The 2008 United States House of Representatives election in Wyoming took place on November 4, 2008. Incumbent Republican Congresswoman Barbara Cubin declined to seek re-election. Former State Treasurer Cynthia Lummis won the Republican primary to succeed Cubin, and advanced to the general election, where she was opposed by businessman Gary Trauner, the Democratic nominee, who had previously run for the seat in 2006. Lummis defeated Trauner by a wide margin, improving significantly from Cubin's narrow victory over him two years prior.

(Collected data)

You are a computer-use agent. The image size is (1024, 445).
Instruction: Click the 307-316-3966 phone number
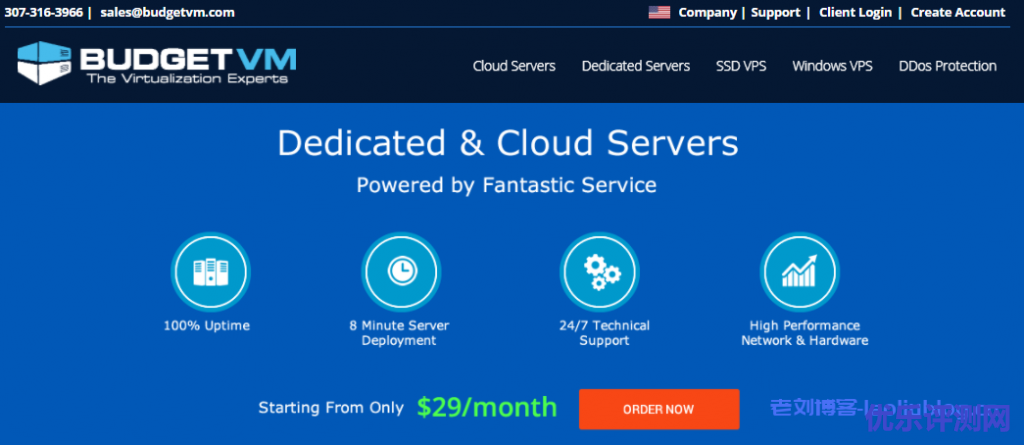pyautogui.click(x=44, y=13)
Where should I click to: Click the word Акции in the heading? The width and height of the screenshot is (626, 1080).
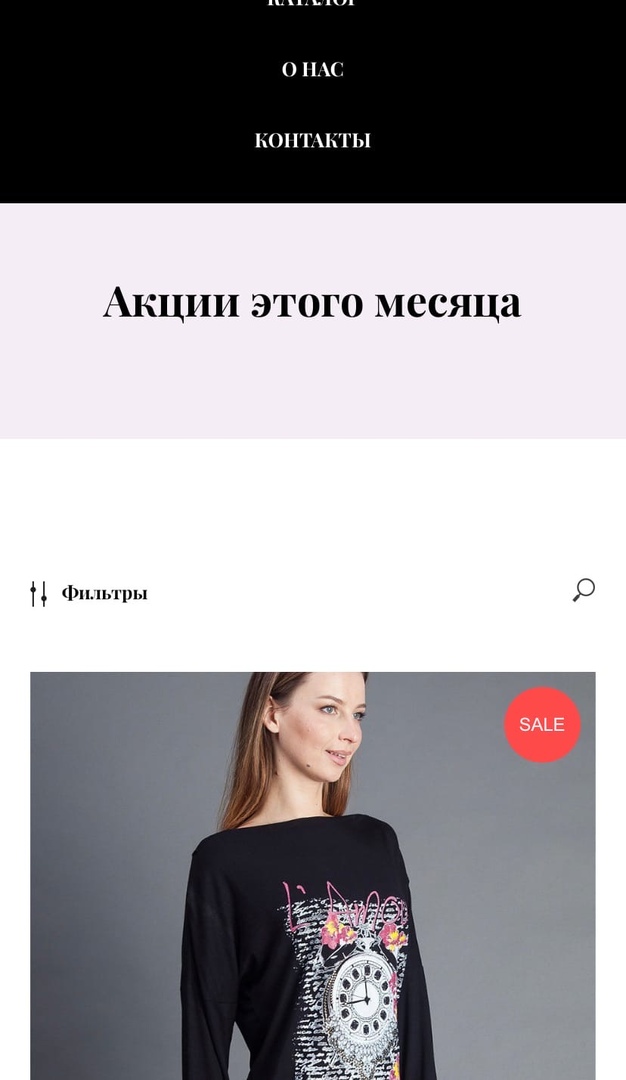pyautogui.click(x=171, y=302)
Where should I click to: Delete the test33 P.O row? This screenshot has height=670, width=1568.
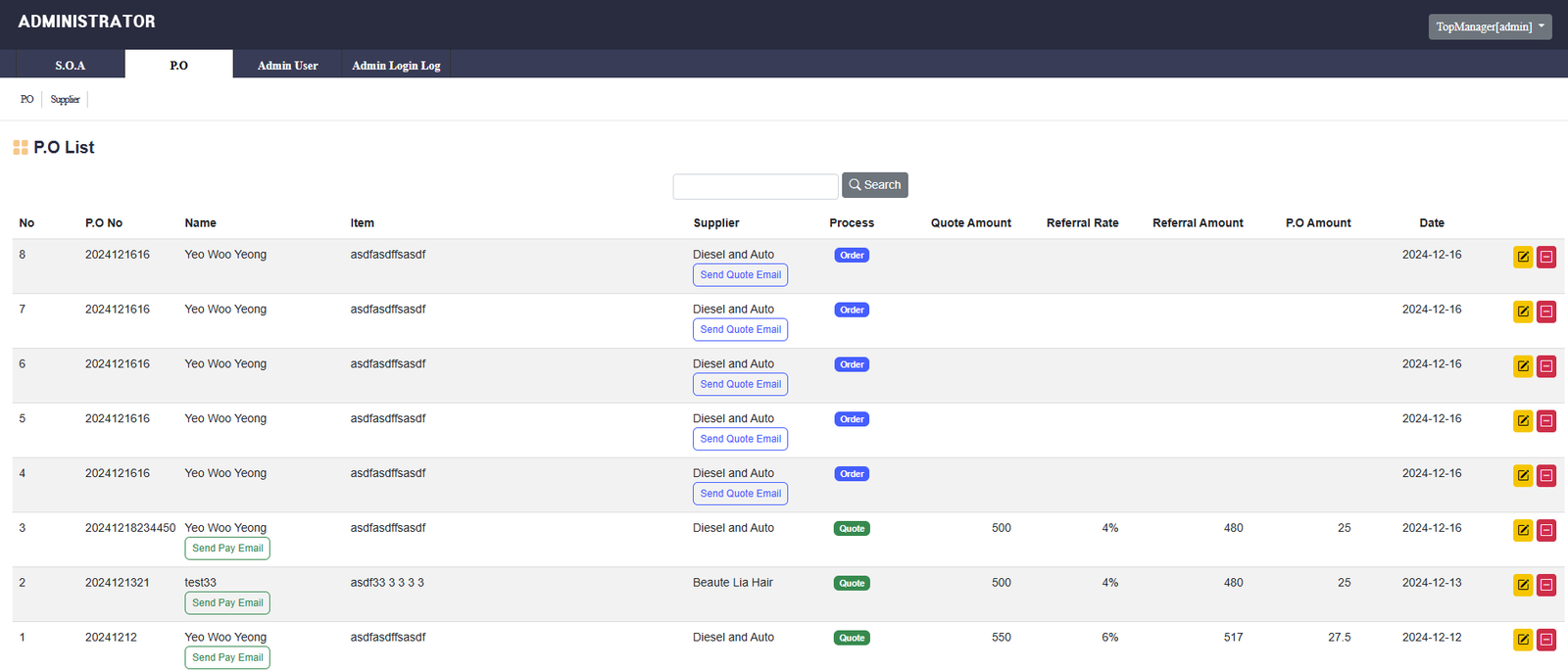click(1546, 586)
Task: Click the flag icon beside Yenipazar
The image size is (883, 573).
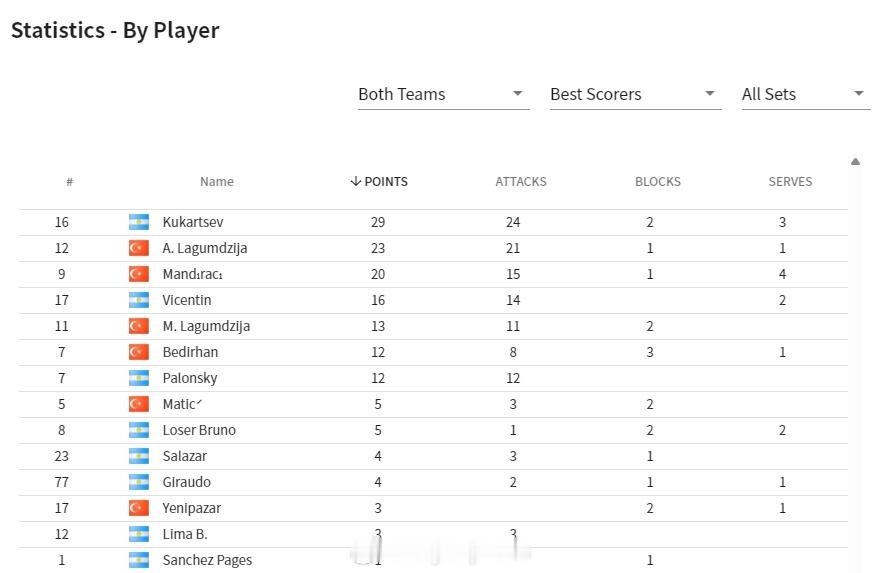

The problem:
Answer these questions using the text on the 2008 Wyoming House election:
1. On what date did the election take place?
2. What office had Cynthia Lummis formerly held?
3. In what earlier year had Gary Trauner run for the seat?

Response:
1. November 4, 2008
2. State Treasurer
3. 2006